- Short story feature based on the film. Picture Show (19 January 1935)
- Directed by: Reginald Denham
- Written by: Basil Mason
- Based on: 1934 play Flowery Walk by Joan Temple
- Produced by: Reginald Denham
- Starring: Isobel Elsom Whitmore Humphreys Max Adrian
- Cinematography: Percy Strong
- Production company: Paramount British Pictures
- Release date: 20 July 1934;
- Running time: 70 minutes
- Country: United Kingdom
- Language: English

= The Primrose Path (1934 film) =

1934 film

The Primrose Path (also known as Flowery Walk) is a 1934 British romance film directed by Reginald Denham and starring Isobel Elsom, Whitmore Humphries and Max Adrian. It was written by Basil Mason based on the 1934 play Flowery Walk by Joan Temple, and was produced as a quota quickie by Paramount British Pictures.
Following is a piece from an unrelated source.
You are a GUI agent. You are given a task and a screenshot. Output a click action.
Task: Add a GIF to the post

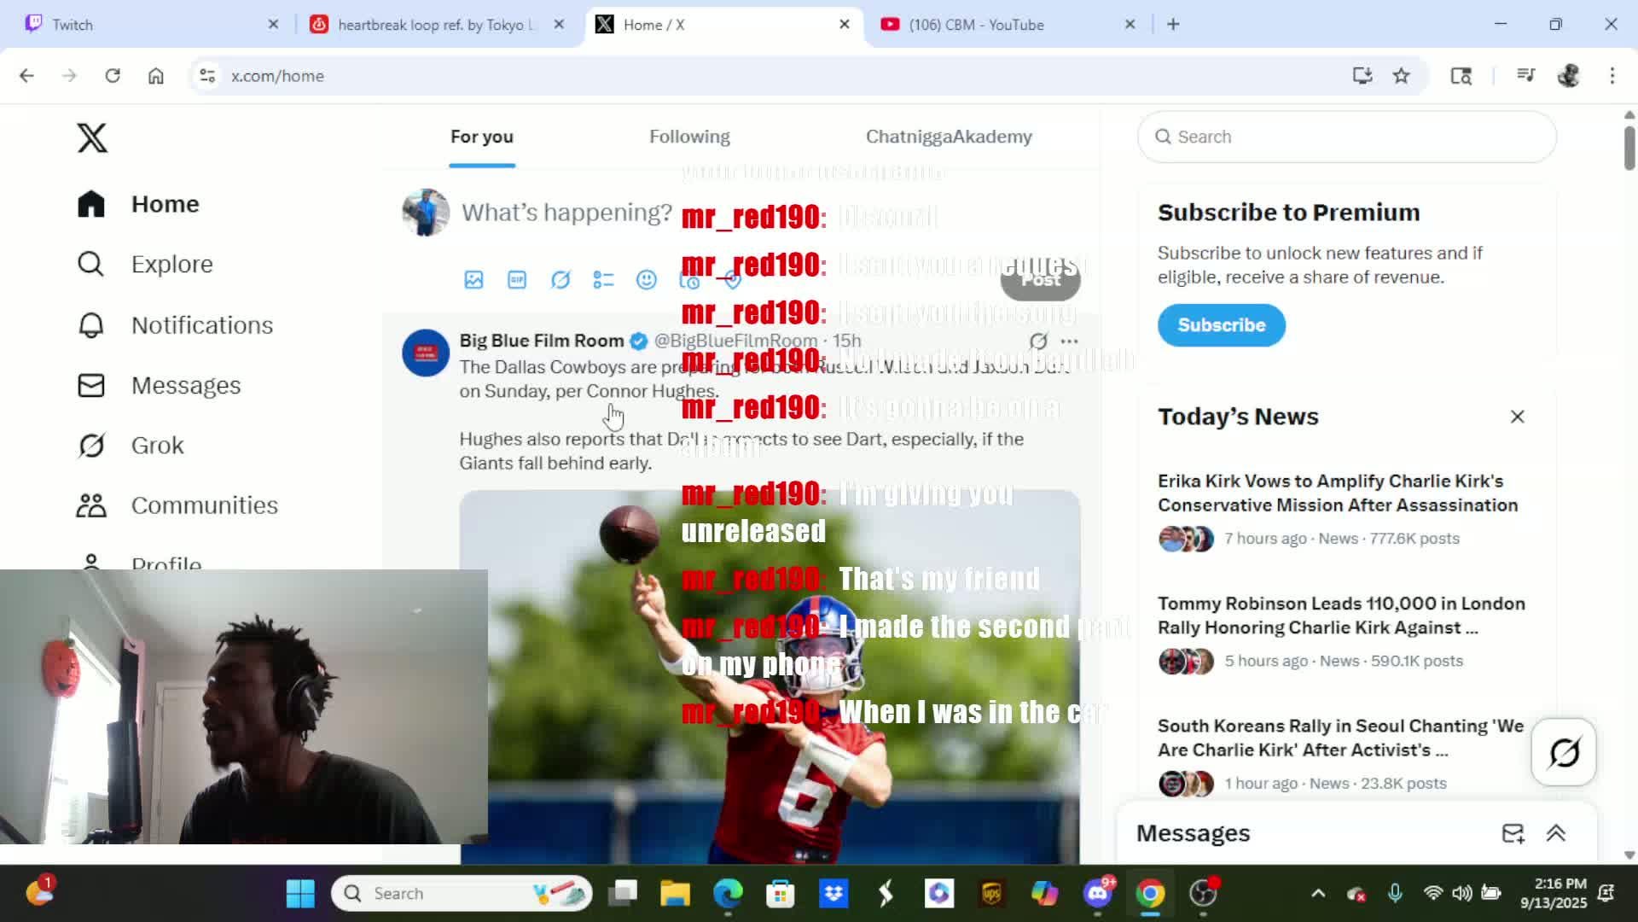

The screenplay concerns a doctor's wife who has to choose between her settled life with her husband in a small town or a more turbulent relationship with a successful writer.

== Preservation status ==
The British Film Institute National Archive holds a collection of ephemera and stills but no film or video materials.

==Plot summary==
Brenda Dorland, in an unhappy marriage, falls in love with David Marlow, a novelist she meets on a cruise, and flees with him to his Italian villa. Brenda's daughter Ianthe, desperate to save the family, rushes to Italy to try to make her mother see reason. She succeeds, and Brenda reconciles with her husband. Meanwhile, Ianthe falls in love with Julian Leigh, David's young collaborator.

==Cast==
- Isobel Elsom as Brenda Dorland
- Whitmore Humphries as David Marlow
- Max Adrian as Julian Leigh
- Virginia Field as Ianthe Dorland
- Gordon McLeod as Doctor Dorland
- Helen Ferrers as Mrs Hassee
- Ethel Stuart as Fortune

== Reception ==
The Daily Film Renter wrote: "Presented in terms of dialogue, rather than action, film has moments of amusing comedy, but central situations lack conviction, climax missing fire. Settings are attractive, and direction moderately good ... Helen Ferrers contributes one of her fruity dowager studies with effect, and Gordon McLeod is quite good as the harassed doctor. Most of the members of the cast, however, speak with irritatingly affected accents, which become almost intolerable after a time."

Picturegoer wrote: "Slow-moving triangle drama with an artificial atmosphere of sophistication and a conventional plot unredeemed by anything remarkable in the way of acting or characterisation."